Albany -- Property tax assessors are out there on the streets looking over Dougherty County property to determine what it's worth. It will take at least a year to complete the process, and then you will likely find a notice that your taxes have increased.
Peyton Rheney, like other Lee Countians just received a notice in the mail that the value of his home has increased, and so will his taxes. "Oh yes, yes it did, so you know, I can certainly understand people's concerns when they see me coming I guess."
Some residents aren't so friendly with the thought. "Actually I've had a dog bite me. So, yeah, it can get kind of hairy out there, but I've gotten used to it," Rheney said.

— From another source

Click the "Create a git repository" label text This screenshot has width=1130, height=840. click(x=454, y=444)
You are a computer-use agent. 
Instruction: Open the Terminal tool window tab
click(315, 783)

And for the most part, so have the folks he, as a data collector, is coming to visit. "Basically their first comment is, 'Are my taxes going up?' and I just tell them that I can't answer that. I just tell 'em what I'm here to do and that's it."

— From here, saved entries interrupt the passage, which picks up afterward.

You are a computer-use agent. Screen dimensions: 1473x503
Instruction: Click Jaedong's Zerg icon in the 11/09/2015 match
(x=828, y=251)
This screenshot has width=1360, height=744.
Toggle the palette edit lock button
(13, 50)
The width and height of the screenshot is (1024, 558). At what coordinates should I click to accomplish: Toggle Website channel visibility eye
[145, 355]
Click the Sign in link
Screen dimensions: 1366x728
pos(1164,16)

The actual appraisal is done after all the information is gathered, including location and the sales price of other homes in the area, then you'll find out what the tax will be.
And chances are, it will be higher. It's been about five years since a revaluation was done in Dougherty County. In five years, the median price of homes has jumped 30 percent. So, let's say your current assessed value is $100,000. With that valuation and the current millage rates, your property taxes, if you live inside the city limits are $1,728.00.

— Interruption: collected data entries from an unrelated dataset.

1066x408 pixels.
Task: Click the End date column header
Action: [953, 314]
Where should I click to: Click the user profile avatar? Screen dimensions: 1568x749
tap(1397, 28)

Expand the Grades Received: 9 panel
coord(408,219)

But if the 30% increase is added, and the value jumps to $130,000, your new property tax would jump by more than five hundred dollars to $2,246.40.
Peyton says, "Generally, it's fairly well received. There are some that are concerned about the tax situation." But don't be too concerned yet. There is a possibility that the millage rate will be rolled-back, or lowered, and that you won't have to pay more.
Regardless of the amount, it won't be happening any time soon. The revaluation won't be complete for more than a year.
If you believe the tax value put on your home isn't fair, you can appeal to the tax assessor.